August, 28th 20XX
Thus it begins: a grim smile on a young face. I thought he was too young to be grim, but he was. Thinking about our story, now I recollect just a few images of his smile. They’re pieces of a puzzle, a thousand-piece one. I try to put them in the right order, catching a clear sight of his face, but I fail each time.
There’s only one thing that I remember, as well as I know my name is Vicky, and that’s a letter.
J.
It’s the first letter of his name. A name I cannot recall at all.
Mr Martin, my psychologist and Loopy’s closest friend, says it’s quite normal, at least comprehensible, after such a shock.

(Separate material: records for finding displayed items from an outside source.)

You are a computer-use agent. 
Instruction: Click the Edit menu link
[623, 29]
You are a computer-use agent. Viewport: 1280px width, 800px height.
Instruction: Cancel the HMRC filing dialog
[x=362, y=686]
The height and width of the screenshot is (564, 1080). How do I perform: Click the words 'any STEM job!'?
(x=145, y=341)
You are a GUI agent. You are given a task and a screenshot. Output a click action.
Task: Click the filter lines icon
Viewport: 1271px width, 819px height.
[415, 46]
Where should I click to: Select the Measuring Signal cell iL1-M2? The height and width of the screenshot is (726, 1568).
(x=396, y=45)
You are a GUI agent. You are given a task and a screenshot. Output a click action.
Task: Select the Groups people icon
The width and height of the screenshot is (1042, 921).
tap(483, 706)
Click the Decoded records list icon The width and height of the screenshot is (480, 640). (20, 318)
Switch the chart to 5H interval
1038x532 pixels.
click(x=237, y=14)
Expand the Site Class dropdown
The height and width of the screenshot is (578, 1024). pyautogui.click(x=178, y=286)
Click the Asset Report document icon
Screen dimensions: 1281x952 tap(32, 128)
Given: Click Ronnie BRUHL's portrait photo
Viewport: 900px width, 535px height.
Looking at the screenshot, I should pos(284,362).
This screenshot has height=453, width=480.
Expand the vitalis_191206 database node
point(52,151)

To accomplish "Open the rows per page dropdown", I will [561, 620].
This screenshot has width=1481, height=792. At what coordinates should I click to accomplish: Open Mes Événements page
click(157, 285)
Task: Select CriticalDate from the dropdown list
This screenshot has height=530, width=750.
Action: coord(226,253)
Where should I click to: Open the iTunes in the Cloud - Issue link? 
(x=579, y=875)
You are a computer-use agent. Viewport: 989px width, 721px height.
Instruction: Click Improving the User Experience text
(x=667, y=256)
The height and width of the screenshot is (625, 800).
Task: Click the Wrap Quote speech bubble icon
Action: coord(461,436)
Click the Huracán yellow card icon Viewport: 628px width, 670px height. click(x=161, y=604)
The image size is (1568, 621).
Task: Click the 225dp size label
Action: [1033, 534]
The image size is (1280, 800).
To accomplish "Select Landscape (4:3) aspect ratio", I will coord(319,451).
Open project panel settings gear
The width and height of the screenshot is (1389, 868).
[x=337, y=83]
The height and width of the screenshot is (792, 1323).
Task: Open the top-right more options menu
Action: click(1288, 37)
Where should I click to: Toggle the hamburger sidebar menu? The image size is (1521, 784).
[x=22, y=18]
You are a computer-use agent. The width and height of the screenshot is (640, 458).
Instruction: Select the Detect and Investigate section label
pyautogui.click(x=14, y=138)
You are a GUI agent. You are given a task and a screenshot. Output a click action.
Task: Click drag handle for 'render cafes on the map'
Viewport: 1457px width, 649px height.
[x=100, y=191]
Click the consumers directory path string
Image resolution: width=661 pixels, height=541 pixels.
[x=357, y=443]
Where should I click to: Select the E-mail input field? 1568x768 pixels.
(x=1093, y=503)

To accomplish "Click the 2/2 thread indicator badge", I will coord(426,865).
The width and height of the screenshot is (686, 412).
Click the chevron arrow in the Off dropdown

I believe it’s curious after what happened last spring. I remember every detail of that day, all but his name and his face. A black voile covers J’s image in my mind and I must uncover it. Sometimes I feel like I’ll go crazy if I don’t.
It happened on March, the 23rd. It’s nearly September and I’m quite far from getting through it. I tried everything that could have helped me, even hypnosis, and anything was successful. The dark spot on his face is still there. Mrs Boils, who hypnotized me, told it was her first time not being of any help to a paying patient. She was somehow disappointed. Not as much as me, of course. She was extremely – well, I’ve said fucking while going out of her office – expensive.
I don’t know why but I’ve got the idea that J would have found my waste of money with Mrs Boils very – he would have said fucking – hilarious. Perhaps my bad-mouth is a consequence of J’s influence. Curious, I remember nothing of him and I feel he had a deep influence on my behaviour.
Loopy always says I talked about him as he was a god descended on Earth to take me to heaven. Handsome like a Greek god, tall, reddish-brown haired, with two – of course they were two – dark brown eyes. She has never seen him, this is my description of J, so I do not know if I can trust her.
Come back to work after three months of rest feels tiring, but I’m happy. Take care of one-year old babies it’s quite distracting, though. At least, I don’t think of J, nor of his smile, as often as I would have done hanging about in my apartment all day with nothing to do.
I wonder, sometimes without any intention of asking myself unnecessary and hurtful things, how and when I’ve met J for the first time. As a crèche teacher I’ve got not so much free time after work – it’s always half past six when I come back home and I’m usually tired, very tired – and I can’t figure an occasion on which I’ve met him. My coworkers told me any child’s father name begins with J. I was glad to hear it. Going out with a father is complicated. Ex-wives and children always crying for getting attention is something I strongly try to avoid. I love babies, but just few hours per day.
During my last appointment Mr Martin suggested me to write a sort of diary. A get-through diary, he called it, a sort of path to recollect my lost memories. Maybe J’s name, face and personality will come out while writing. I hope so. And I fear it too.